[EXERCISE DETAILS]
Omit the pictures and retype only the lines from the one containing "The width and" through the end of the listing, both ends included.

[TASK INPUTS]
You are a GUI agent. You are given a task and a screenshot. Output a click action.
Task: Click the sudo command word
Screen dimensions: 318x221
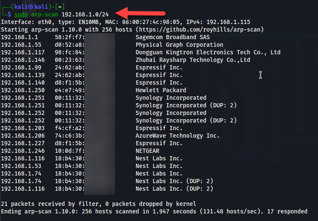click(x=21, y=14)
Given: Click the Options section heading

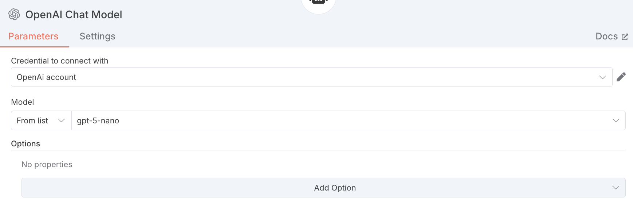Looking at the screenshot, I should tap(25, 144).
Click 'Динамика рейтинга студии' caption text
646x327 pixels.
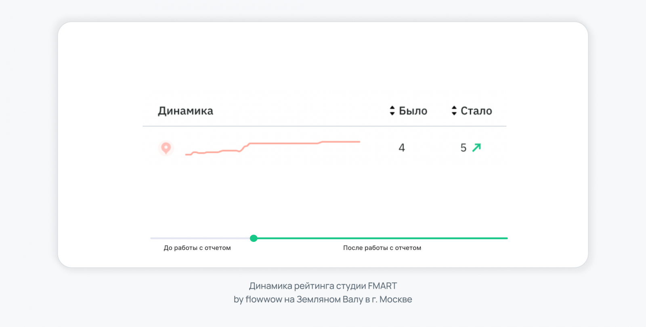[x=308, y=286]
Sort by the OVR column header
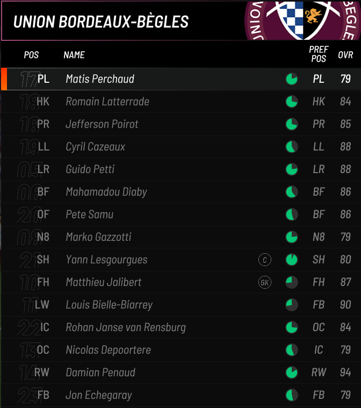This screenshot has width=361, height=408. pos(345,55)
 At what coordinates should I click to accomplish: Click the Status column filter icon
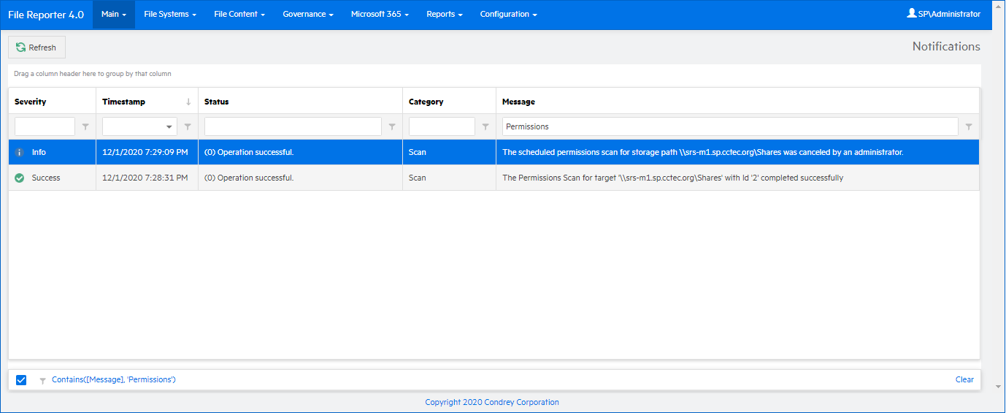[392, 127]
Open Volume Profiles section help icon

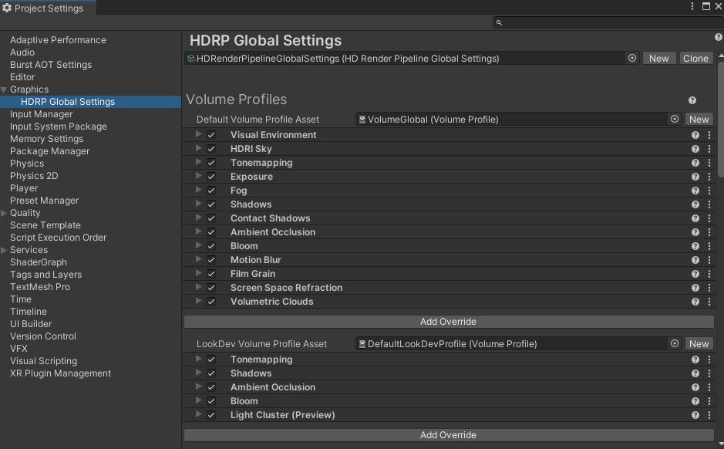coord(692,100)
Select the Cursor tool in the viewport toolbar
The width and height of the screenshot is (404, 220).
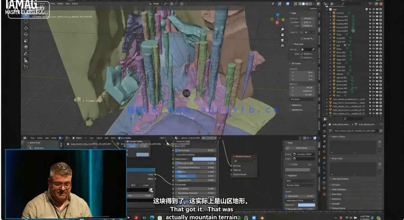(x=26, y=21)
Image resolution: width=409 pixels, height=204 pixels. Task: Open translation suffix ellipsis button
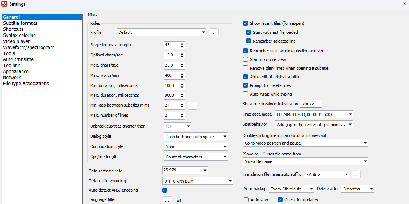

[REPLY]
The width and height of the screenshot is (404, 220).
(x=26, y=21)
Image resolution: width=409 pixels, height=204 pixels. Task: Open translation suffix ellipsis button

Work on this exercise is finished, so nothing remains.